If you’ve read any of Robert Kiyosaki’s work before, you know he’s not a fan of financial advisors. They are most often uneducated and hoping to sell you a financial company’s products. John is not a financial advisor, he is a Certified Financial Planner (CFP). Financial advisors are like bookkeepers. CFPs are like CPAs, Certified Public Accountants.

A professional financial planner provides more services than simply buying and selling stocks. Real financial planners know about life planning and estate planning. If you don’t want your family fighting over your estate — or the government taking it all — you need a good CFP, and John is just that. In fact, he is so good, he mentors and trains other CFPs.

After decades of experience as a financial planner and thousands of clients, no one is better positioned to share the stories of how the rich go broke.

Financial planning through stories?

One of the reasons that John’s book is so important is because it’s not a textbook. It’s a storybook, and we learn best from stories.

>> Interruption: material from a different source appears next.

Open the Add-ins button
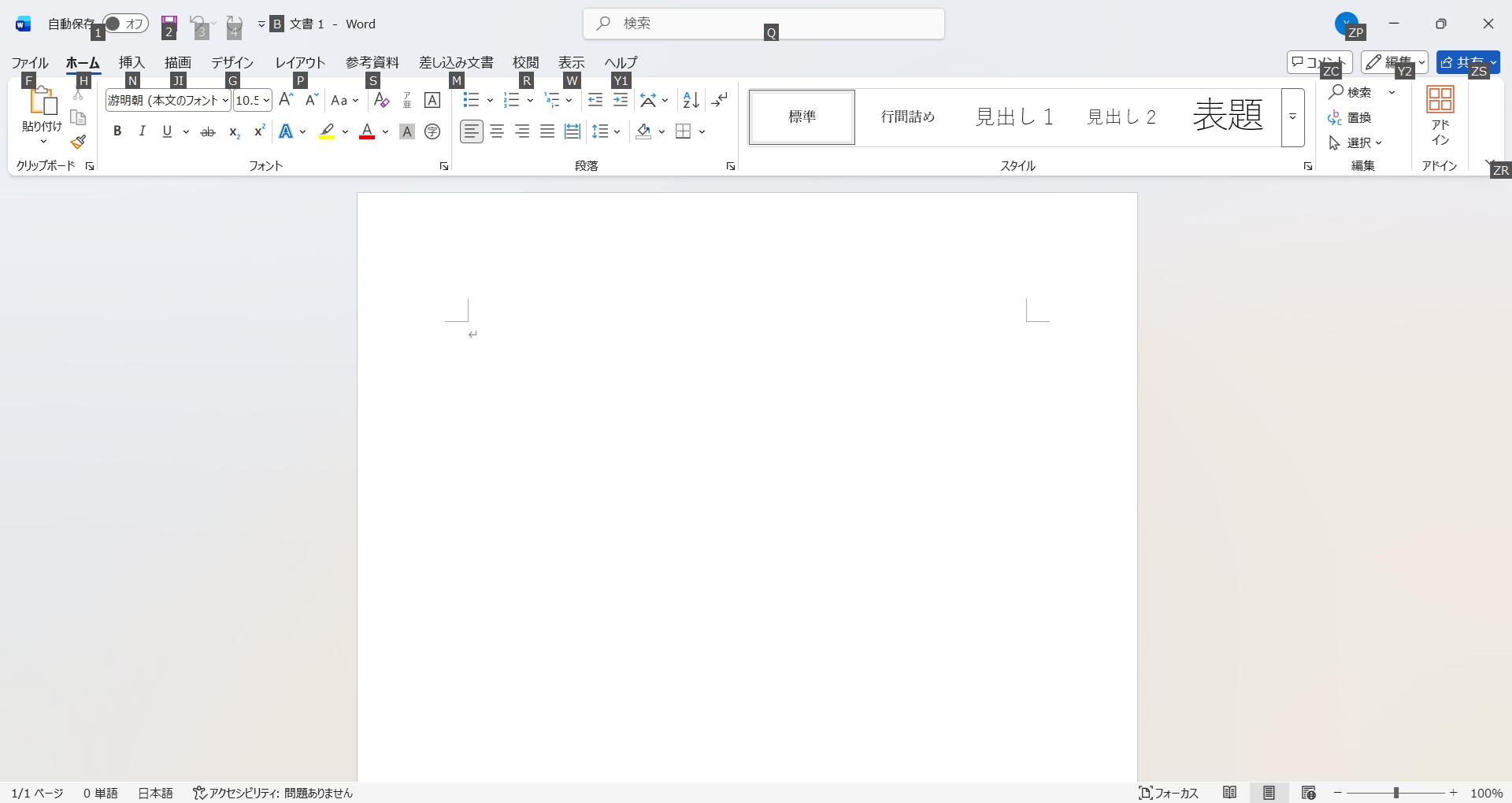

And perhaps more importantly, it’s not a storybook about success. No, it’s a storybook about failure— big, colossal failures. It’s full of horrific stories from real rich people who lost it all, and the lessons you can learn and apply to your own life to make sure you don’t make the same mistakes.

As John writes in the book, “Success stories are easy. And cheap. There are plenty of them out there, but where real learning occurs is in the mistakes people make, the errors and stumbles and falls they took, because that gives us more clarity on what to avoid. When we recognize some of those same mistakes in our own lives, in our own patterns – if we’re being honest with ourselves – we can learn, shift, and adjust as needed to avoid the same pitfalls and traps.”

Why Luke and Sue went broke

Besides stories from his own life, John shares 10 powerful and life-changing stories of failure—of the rich going broke—in his book. One story is about Luke and Sue (John changes the names to protect the not-so-innocent).

Like many people, Luke had an undying faith in his employer and his security as an employee. And things were looking up for him. After moving to San Diego with his wife, Sue, for a well-earned promotion and a salary of nearly $500 million, plus stocks, bonuses, and a generous company-funded pension.

Luke, and especially Sue, had an eye for the finer things in life. And before long they were overleveraged, having bought two condos and a house, as well as all the trappings needed to furnish it. By the time they became John’s clients, they were living nearly paycheck to paycheck, not an easy thing to accomplish when you make over $40,000 a month. Not $4,000 a month, $40,000.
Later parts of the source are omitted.